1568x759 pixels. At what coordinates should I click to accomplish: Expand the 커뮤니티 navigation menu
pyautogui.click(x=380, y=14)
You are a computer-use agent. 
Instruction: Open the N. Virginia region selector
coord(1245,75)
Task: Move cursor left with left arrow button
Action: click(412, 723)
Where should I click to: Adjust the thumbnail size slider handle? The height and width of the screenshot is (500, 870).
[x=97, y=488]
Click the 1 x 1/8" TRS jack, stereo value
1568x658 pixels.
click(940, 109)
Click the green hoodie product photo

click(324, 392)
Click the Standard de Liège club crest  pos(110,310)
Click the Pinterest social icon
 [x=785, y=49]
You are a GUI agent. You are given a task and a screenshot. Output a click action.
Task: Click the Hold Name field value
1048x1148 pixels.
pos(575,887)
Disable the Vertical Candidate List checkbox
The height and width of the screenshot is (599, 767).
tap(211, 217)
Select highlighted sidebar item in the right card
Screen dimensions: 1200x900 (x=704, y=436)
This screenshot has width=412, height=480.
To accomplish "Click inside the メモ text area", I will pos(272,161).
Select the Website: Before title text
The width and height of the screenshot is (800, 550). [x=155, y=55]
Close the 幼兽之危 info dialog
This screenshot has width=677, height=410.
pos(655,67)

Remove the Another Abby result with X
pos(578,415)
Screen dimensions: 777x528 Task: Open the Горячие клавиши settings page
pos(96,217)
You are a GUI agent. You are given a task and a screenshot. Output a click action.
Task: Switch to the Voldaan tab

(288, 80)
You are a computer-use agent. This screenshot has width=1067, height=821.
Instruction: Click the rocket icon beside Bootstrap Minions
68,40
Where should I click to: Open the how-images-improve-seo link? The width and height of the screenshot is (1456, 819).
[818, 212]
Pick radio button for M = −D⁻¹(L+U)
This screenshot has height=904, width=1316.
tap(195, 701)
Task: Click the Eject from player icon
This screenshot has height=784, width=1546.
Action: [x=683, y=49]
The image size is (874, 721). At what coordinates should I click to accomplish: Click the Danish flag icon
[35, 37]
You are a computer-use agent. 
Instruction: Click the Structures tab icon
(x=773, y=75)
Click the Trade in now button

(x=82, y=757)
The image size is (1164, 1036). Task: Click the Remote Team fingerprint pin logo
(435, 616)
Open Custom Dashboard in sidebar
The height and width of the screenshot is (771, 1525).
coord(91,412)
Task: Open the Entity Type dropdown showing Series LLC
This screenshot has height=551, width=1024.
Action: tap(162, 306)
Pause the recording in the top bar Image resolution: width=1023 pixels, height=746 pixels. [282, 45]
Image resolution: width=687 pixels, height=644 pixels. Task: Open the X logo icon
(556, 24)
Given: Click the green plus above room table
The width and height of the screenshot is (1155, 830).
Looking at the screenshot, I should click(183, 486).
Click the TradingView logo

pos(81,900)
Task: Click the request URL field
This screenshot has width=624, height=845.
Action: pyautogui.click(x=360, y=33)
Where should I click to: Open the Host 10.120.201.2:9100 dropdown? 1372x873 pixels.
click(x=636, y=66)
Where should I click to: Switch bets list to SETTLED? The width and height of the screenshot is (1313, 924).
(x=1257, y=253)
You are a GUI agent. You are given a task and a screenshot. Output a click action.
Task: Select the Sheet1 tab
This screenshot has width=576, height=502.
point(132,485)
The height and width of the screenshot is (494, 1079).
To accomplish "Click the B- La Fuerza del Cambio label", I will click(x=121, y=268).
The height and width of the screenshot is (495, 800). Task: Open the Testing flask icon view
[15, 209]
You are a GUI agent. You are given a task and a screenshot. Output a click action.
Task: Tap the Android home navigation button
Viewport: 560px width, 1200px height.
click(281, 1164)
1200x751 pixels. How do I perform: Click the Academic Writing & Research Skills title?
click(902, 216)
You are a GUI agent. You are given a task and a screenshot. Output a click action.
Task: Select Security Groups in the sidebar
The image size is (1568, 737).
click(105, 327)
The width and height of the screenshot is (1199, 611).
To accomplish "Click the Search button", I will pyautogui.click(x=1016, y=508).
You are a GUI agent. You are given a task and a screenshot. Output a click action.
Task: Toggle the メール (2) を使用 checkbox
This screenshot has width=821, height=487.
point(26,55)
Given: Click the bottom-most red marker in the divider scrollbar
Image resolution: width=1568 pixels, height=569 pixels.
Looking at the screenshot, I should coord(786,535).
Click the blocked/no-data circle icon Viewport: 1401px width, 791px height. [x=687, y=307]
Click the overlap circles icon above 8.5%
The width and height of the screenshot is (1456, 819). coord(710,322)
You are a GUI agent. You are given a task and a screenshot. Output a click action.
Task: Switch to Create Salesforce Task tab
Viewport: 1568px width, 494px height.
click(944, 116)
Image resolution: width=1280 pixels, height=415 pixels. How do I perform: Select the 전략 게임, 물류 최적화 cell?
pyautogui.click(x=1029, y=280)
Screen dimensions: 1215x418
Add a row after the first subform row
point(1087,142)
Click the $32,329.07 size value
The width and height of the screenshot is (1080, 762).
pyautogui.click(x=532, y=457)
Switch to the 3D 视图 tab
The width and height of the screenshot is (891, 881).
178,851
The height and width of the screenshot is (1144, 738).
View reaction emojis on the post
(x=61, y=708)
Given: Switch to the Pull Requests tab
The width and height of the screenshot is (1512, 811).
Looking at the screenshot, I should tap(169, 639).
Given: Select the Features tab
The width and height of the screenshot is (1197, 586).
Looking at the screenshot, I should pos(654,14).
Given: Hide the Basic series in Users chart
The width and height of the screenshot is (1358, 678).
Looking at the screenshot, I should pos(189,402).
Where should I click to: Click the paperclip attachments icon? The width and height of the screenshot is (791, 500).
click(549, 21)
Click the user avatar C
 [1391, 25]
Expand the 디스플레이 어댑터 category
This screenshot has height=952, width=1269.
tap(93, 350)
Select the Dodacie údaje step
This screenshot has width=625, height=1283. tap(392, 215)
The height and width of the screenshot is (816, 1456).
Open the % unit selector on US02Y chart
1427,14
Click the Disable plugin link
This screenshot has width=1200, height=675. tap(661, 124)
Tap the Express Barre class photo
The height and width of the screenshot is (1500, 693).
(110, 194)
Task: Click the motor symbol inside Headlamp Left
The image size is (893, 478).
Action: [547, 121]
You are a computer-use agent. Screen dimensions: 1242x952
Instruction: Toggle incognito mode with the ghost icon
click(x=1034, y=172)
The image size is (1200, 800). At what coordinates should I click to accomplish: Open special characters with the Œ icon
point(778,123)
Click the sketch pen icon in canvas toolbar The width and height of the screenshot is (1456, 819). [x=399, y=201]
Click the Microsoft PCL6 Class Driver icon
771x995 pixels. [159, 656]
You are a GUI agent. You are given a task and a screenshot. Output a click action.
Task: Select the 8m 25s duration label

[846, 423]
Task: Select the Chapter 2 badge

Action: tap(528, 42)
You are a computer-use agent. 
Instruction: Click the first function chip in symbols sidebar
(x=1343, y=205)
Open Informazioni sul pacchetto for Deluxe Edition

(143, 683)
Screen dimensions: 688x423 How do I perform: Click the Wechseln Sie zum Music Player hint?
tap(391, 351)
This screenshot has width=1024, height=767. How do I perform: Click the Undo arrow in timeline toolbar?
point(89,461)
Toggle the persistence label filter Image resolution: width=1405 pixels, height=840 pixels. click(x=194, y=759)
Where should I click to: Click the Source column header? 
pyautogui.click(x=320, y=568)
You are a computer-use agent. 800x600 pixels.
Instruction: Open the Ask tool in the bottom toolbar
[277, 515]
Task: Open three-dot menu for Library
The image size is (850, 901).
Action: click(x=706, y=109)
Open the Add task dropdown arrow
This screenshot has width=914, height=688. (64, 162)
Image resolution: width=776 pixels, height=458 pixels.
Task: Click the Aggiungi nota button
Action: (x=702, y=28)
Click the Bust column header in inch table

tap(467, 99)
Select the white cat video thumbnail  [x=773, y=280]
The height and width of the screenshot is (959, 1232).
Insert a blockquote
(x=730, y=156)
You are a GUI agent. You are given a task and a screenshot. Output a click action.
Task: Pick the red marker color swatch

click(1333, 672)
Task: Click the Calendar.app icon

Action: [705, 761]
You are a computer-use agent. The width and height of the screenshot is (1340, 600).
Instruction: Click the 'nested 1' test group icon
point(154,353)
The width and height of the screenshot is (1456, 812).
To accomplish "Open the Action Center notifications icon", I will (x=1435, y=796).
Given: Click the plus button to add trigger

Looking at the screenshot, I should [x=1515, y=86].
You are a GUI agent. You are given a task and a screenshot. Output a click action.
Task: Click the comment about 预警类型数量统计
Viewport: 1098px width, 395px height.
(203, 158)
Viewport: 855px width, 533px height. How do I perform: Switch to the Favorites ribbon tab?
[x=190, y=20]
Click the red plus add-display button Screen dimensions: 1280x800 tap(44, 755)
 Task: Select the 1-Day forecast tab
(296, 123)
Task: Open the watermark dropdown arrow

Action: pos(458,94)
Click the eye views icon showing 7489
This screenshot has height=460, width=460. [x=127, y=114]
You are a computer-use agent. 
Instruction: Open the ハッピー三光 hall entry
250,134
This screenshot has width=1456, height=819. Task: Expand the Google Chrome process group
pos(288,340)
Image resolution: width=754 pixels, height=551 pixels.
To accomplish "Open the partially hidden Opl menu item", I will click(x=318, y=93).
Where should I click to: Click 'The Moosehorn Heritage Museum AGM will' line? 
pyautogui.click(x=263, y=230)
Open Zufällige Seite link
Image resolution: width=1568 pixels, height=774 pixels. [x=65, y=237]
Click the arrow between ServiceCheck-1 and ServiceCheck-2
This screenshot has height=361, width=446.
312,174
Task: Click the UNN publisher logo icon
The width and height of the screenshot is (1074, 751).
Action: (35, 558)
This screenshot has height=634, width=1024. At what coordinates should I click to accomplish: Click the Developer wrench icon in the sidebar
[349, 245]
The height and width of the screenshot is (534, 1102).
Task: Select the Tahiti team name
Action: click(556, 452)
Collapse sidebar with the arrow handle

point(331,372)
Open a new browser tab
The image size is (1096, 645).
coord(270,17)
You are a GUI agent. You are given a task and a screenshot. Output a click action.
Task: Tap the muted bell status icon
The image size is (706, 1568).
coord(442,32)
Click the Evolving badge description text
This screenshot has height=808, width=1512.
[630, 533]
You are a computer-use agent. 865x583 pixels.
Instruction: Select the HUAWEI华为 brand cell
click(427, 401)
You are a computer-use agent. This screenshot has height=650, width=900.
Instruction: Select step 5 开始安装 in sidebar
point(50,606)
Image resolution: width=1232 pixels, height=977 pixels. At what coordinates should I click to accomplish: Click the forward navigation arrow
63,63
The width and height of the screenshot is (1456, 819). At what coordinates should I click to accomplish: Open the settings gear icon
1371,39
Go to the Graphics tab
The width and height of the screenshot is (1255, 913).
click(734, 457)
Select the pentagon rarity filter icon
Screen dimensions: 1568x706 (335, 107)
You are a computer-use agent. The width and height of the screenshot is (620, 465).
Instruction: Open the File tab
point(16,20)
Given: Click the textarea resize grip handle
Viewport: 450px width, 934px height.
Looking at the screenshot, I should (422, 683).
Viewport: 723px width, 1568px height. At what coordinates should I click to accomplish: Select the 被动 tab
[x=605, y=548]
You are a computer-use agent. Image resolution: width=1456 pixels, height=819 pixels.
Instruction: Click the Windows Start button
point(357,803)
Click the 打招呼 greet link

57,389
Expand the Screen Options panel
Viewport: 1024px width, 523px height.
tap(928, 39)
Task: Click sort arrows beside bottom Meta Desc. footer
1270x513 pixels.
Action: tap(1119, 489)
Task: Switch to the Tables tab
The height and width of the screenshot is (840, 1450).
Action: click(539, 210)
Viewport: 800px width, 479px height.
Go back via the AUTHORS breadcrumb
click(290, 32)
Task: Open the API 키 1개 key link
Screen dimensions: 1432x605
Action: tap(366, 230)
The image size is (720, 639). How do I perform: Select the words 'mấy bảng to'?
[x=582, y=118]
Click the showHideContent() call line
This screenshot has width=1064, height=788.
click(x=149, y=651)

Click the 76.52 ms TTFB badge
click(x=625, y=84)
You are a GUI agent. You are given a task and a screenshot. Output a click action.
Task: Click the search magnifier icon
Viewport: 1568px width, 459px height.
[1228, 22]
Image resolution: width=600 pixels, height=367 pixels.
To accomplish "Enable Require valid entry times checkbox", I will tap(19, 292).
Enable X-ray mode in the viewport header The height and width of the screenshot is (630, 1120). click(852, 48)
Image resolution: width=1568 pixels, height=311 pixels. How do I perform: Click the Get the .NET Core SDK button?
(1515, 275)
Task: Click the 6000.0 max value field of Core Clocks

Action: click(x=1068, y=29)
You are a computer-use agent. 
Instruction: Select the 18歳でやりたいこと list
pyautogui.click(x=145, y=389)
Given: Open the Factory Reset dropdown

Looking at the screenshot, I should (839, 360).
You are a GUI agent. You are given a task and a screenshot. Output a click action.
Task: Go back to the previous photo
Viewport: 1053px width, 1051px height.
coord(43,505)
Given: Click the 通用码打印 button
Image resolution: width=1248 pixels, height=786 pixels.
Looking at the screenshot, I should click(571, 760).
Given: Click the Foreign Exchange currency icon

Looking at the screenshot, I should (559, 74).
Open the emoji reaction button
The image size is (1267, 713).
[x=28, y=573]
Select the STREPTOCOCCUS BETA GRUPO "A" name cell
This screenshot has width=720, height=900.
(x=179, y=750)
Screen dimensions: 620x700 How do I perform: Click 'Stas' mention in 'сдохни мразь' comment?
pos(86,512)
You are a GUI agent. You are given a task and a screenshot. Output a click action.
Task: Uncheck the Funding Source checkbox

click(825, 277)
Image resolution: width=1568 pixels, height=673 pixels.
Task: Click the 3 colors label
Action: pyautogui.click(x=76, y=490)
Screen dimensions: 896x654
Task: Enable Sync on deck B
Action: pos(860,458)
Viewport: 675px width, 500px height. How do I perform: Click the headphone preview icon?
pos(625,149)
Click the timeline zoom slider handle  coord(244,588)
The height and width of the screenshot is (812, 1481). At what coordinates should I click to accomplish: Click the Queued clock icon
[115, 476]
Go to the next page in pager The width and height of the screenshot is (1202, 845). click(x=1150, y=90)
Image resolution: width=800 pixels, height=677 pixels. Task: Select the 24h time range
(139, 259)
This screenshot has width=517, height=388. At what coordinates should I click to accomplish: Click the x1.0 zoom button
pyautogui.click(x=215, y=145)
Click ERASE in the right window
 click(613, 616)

* * * *

• Task: Write out the lines from the one containing "Given: Switch to the Pull Requests tab" through the one containing "Looking at the screenshot, I should pos(654,14)." again, swapping every "tab" for "page" and leaving all else as it is.

• Worked answer:
Given: Switch to the Pull Requests page
The width and height of the screenshot is (1512, 811).
Looking at the screenshot, I should tap(169, 639).
Given: Select the Features page
The width and height of the screenshot is (1197, 586).
Looking at the screenshot, I should pos(654,14).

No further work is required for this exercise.